Lifestyle

Four Important Things To Remember During The Month Of Movember

by Connor Toole

Every year, people employed by companies with creatively oppressive policies eagerly await the start of November, a time of year when traditionally clean-shaven individuals use excuses like "charity" and "awareness" to justify a month-long facial hair experiment.

I specified "Movember" in the title because the rhyme sounded nice, but I'm also going to use this article to address No-Shave November, which tends to be more popular with people who recognize shaving as the thankless chore that it is.

The guidelines for each should be pretty fairly self-explanatory: one involves growing a mustache while the other involves your family members concernedly asking if you're having any issues in your personal life during Thanksgiving dinner.

As we reach the point in the month when the active participants begin to differentiate themselves from people who just forgot to shave for a few days, there are a few important notes to keep in mind over the next couple of weeks.

It's not 1874 anymore.

The decision to take the pledge is only the first step on a long and incredible journey.

Saying you're growing "a mustache" or "beard" is like telling people you're dating "a member" of the Kardashian family -- there are a lot of types with their own unique qualities, and a lot are objectively terrible and should be avoided at all cost.

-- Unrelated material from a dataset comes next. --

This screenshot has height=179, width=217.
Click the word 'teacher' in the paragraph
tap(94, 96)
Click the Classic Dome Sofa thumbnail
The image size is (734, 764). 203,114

Before the inventions of the television and radio, men spent the majority of their free time growing and grooming their facial hair in a variety of ridiculous styles to entertain themselves (drinking heavily helped up the amusement factor).

You may feel the urge to sport a handlebar mustache, mutton chops or a goatee that makes you look like a dastardly French cardinal, but you should do everything in your power to suppress it.

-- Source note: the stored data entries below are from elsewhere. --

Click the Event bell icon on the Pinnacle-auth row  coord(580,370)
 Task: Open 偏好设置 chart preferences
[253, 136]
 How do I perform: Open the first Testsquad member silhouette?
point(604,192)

If you'd expect to find it on the face of a bartender at a place rated "Best Speakeasy" by any hip mixology blog or men's magazine, you shouldn't have it on yours.

Hygiene still applies.

The nice part about not having to shave (or at least cutting back a bit) is it can save valuable minutes of your morning routine you can use to hit the snooze button.

However, just because you've started to look like the homeless Keanu Reeves doesn't mean you have to adapt the hygiene habits you'd expect him to have. To paraphrase Uncle Ben (the "Spiderman" character, not the rice guy): With facial hair comes great responsibility.

The fact the hair is on the bottom of your head instead of the top doesn't negate the fact it's still hair. It can still smell, get greasy and be used against you as forensic evidence in a murder trial. You can control two of those things.

Facial hair also presents problems some people have never dealt with before, like licking their upper lip and getting a taste of the meal they finished three hours prior. Always be conscious of face Velcro.

No-Shave November might still involve some shaving.

On the surface, No-Shave November seems very straight-forward: There's a month, and you don't shave during it. That's pretty hard to screw up.

Unfortunately, life isn't black and white. If it was, we'd be living in the movie "Pleasantville."

Some people (John Hamm) are genetically blessed with the ability to grow a perfectly uniform beard with breathtaking French connections and a luscious sheen both men and women are unable to resist.

Other people end up with an arrangement that can only be described as "pubic hairs blown onto a face covered in honey."

It may eventually turn into a passable beard, but there's going to be a transitional period when people are going to assume you've been charged with a few specific felonies.

This may come off as sacrilegious, but if you look into the mirror and see the facial hair you'd expect to find on an oil rig worker whose parents were cousins, you're allowed to clean things up a bit.

Facial hair isn't for everyone.

Beards aren't for everyone, and even though mustaches might theoretically take less effort to cultivate, that doesn't mean they're foolproof.

Maybe you started off November shooting for "Sam Eliot in 'Road House'" and only managed to achieve "Kip from 'Napoleon Dynamite' and the subject of several police complaints" by the end of it.

At a certain point, it's time to accept there might be different ways to show your support for an honorable cause that don't make you look like a middle school student who's still figuring out puberty.

Contrary to what the entire Internet might have you believe, you're not less of a man for not being able to sprout the kind of facial hair Instagram goes crazy for. You're not a failure -- your follicles are.

You might never be able to stick flowers in your beard, but you're really not missing much.